Dataset excerpts:

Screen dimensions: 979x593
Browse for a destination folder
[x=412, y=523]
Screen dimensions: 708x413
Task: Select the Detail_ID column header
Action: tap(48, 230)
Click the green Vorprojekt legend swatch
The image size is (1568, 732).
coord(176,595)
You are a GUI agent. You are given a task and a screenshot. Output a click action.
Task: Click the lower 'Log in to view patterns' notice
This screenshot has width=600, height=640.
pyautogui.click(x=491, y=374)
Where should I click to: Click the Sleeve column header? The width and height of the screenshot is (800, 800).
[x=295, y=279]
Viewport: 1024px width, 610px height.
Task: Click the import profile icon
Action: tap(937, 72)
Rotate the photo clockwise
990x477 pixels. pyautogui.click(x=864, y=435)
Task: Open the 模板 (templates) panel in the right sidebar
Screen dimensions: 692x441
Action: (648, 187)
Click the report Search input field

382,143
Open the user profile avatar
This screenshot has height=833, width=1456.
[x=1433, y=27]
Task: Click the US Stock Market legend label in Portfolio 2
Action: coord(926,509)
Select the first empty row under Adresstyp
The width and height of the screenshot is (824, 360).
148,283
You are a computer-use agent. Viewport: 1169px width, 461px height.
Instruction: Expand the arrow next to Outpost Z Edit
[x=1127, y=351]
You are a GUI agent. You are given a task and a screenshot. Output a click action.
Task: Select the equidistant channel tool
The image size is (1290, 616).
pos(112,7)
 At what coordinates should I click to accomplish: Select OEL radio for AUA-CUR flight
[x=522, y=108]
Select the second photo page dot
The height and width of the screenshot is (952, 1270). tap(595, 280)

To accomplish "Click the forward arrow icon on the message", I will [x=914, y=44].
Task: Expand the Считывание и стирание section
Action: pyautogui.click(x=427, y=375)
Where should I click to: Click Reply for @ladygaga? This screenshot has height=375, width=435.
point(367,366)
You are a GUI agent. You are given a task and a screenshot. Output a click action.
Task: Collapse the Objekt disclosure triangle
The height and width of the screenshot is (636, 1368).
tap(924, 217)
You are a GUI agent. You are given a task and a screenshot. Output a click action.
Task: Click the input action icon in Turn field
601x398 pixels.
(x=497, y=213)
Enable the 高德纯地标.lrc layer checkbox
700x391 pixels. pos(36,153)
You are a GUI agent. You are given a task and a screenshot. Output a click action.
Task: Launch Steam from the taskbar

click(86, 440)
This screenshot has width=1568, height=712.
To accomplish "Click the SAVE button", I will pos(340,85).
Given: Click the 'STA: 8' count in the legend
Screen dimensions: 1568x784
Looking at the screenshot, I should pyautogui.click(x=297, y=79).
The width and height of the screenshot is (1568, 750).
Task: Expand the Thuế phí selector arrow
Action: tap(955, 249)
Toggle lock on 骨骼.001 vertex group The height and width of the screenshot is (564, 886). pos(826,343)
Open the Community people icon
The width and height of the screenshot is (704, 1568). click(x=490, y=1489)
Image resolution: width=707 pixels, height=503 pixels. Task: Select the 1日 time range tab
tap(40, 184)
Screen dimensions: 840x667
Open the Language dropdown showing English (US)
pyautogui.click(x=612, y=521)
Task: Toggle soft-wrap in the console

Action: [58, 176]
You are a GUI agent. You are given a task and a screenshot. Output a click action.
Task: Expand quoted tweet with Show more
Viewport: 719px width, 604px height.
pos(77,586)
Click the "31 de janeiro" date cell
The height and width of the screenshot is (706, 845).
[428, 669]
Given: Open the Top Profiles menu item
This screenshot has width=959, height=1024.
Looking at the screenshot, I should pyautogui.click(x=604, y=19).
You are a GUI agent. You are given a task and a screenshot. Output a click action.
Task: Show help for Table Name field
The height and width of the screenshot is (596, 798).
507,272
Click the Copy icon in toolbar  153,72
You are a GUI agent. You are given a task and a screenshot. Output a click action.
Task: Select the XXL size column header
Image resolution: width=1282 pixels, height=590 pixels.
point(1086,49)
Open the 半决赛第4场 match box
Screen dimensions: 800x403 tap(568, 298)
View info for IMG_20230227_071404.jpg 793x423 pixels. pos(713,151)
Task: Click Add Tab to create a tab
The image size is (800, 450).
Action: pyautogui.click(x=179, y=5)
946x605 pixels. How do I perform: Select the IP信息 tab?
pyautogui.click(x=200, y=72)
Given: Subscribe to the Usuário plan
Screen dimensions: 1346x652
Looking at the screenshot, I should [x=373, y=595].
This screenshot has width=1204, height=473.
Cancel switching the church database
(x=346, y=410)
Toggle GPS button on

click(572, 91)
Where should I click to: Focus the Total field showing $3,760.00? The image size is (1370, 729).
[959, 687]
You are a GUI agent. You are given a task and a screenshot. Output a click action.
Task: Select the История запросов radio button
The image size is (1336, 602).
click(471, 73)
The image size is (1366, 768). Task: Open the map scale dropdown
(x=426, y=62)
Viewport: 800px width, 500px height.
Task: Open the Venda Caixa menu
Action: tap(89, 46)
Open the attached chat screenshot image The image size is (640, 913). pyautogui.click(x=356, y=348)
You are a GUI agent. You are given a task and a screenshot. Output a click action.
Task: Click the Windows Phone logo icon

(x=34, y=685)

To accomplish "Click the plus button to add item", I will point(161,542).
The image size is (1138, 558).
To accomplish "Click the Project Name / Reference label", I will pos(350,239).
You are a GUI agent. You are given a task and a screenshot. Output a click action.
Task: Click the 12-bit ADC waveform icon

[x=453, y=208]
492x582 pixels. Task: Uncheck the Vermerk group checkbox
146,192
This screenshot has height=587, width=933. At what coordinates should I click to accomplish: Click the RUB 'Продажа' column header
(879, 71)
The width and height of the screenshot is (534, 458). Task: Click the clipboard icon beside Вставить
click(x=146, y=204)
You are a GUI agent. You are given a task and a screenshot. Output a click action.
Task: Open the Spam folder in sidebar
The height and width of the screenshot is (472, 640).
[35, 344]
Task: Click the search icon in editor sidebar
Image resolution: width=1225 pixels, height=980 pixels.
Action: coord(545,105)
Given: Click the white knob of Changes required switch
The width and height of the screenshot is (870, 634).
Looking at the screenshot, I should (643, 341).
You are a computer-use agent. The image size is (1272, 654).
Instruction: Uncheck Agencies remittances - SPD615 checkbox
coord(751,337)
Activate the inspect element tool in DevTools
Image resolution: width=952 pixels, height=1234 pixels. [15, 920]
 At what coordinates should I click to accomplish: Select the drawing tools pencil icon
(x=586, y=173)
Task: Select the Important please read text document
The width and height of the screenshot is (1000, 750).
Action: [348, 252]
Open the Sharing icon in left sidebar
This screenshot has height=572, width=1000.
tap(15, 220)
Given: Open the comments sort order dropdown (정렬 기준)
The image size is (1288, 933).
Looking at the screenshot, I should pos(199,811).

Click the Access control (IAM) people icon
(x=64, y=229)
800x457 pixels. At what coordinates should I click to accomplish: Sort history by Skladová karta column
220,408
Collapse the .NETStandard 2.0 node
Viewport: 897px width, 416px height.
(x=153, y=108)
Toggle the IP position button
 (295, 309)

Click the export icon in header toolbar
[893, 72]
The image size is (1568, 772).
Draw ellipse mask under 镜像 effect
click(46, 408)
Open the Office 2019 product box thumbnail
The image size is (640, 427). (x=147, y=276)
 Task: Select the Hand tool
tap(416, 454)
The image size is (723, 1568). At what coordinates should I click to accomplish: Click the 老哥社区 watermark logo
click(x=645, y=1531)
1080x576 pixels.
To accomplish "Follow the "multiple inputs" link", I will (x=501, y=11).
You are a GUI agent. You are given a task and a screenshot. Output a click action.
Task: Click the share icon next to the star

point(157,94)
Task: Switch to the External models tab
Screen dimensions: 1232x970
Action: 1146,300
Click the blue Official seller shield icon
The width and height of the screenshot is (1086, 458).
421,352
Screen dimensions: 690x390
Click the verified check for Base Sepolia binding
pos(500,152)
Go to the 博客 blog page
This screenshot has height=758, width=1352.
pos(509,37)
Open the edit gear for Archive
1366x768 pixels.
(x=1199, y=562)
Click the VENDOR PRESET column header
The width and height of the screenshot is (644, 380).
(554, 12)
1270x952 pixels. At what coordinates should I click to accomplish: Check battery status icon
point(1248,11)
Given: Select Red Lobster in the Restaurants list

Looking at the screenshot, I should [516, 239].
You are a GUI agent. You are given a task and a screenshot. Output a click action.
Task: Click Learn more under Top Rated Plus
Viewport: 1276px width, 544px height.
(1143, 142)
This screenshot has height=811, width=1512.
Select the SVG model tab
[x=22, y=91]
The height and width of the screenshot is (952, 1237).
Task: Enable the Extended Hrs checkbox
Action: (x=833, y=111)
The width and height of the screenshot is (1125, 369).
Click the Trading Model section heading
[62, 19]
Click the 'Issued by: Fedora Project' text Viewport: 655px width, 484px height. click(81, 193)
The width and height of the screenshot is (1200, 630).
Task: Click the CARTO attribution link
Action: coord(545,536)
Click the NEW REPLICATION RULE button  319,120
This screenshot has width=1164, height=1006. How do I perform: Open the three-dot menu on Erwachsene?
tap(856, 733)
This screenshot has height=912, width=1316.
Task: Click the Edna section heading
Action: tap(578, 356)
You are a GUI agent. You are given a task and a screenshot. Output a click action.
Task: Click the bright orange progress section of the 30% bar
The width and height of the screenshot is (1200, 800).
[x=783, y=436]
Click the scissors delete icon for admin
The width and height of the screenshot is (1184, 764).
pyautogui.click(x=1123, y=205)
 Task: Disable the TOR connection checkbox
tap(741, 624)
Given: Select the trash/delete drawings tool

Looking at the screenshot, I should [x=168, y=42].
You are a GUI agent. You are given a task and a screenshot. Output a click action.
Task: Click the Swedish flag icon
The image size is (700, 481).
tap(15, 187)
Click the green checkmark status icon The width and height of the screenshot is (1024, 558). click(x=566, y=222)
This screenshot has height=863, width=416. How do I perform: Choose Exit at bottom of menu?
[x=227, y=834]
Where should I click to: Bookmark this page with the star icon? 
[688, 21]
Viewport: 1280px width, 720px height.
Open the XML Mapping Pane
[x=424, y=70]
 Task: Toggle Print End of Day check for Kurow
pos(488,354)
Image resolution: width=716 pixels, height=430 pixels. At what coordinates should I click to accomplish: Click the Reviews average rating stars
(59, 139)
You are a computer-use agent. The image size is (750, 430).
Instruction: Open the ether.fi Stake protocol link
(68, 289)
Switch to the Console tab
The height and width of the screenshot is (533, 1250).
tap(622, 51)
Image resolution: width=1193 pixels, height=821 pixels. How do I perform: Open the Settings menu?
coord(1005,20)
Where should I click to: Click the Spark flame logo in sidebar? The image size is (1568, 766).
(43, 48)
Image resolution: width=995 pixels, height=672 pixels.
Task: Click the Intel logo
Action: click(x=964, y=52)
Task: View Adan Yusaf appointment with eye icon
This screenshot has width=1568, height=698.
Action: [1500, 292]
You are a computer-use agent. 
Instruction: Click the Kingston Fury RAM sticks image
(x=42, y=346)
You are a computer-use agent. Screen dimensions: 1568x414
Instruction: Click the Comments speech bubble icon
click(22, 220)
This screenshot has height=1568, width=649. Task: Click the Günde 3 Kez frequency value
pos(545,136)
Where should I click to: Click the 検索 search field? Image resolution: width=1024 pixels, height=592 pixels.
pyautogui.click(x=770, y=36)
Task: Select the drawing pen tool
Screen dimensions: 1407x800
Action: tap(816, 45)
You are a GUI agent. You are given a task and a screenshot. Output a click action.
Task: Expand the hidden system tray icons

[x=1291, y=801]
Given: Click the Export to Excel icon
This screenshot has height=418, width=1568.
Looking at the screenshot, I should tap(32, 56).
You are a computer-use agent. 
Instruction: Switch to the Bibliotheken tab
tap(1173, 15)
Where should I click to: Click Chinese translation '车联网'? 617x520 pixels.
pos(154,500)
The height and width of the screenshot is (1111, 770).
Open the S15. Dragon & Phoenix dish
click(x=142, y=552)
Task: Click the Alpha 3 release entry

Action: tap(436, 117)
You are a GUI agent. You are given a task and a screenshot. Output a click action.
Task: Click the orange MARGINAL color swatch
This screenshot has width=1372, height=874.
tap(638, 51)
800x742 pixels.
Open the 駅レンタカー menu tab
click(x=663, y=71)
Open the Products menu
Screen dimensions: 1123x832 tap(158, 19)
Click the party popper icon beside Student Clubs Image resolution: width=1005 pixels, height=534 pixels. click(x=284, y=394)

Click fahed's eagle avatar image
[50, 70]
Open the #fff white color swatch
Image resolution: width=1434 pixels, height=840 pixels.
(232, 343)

:: GOAL OF THE EXERCISE ::
In the entries above, find the line with "Screen dimensions: 692x441" and the line with "Given: Click the 'STA: 8' count in the legend", then restate word for word both of them and every line between, with nothing more.

:: SOLUTION FOR THIS TASK ::
Screen dimensions: 692x441
Action: (648, 187)
Click the report Search input field

382,143
Open the user profile avatar
This screenshot has height=833, width=1456.
[x=1433, y=27]
Task: Click the US Stock Market legend label in Portfolio 2
Action: coord(926,509)
Select the first empty row under Adresstyp
The width and height of the screenshot is (824, 360).
148,283
You are a computer-use agent. Viewport: 1169px width, 461px height.
Instruction: Expand the arrow next to Outpost Z Edit
[x=1127, y=351]
You are a GUI agent. You are given a task and a screenshot. Output a click action.
Task: Select the equidistant channel tool
The image size is (1290, 616).
pos(112,7)
 At what coordinates should I click to accomplish: Select OEL radio for AUA-CUR flight
[x=522, y=108]
Select the second photo page dot
The height and width of the screenshot is (952, 1270). tap(595, 280)

To accomplish "Click the forward arrow icon on the message", I will [x=914, y=44].
Task: Expand the Считывание и стирание section
Action: pyautogui.click(x=427, y=375)
Where should I click to: Click Reply for @ladygaga? This screenshot has height=375, width=435.
point(367,366)
You are a GUI agent. You are given a task and a screenshot. Output a click action.
Task: Collapse the Objekt disclosure triangle
The height and width of the screenshot is (636, 1368).
tap(924, 217)
You are a GUI agent. You are given a task and a screenshot. Output a click action.
Task: Click the input action icon in Turn field
601x398 pixels.
(x=497, y=213)
Enable the 高德纯地标.lrc layer checkbox
700x391 pixels. pos(36,153)
You are a GUI agent. You are given a task and a screenshot. Output a click action.
Task: Launch Steam from the taskbar

click(86, 440)
This screenshot has width=1568, height=712.
To accomplish "Click the SAVE button", I will pos(340,85).
Given: Click the 'STA: 8' count in the legend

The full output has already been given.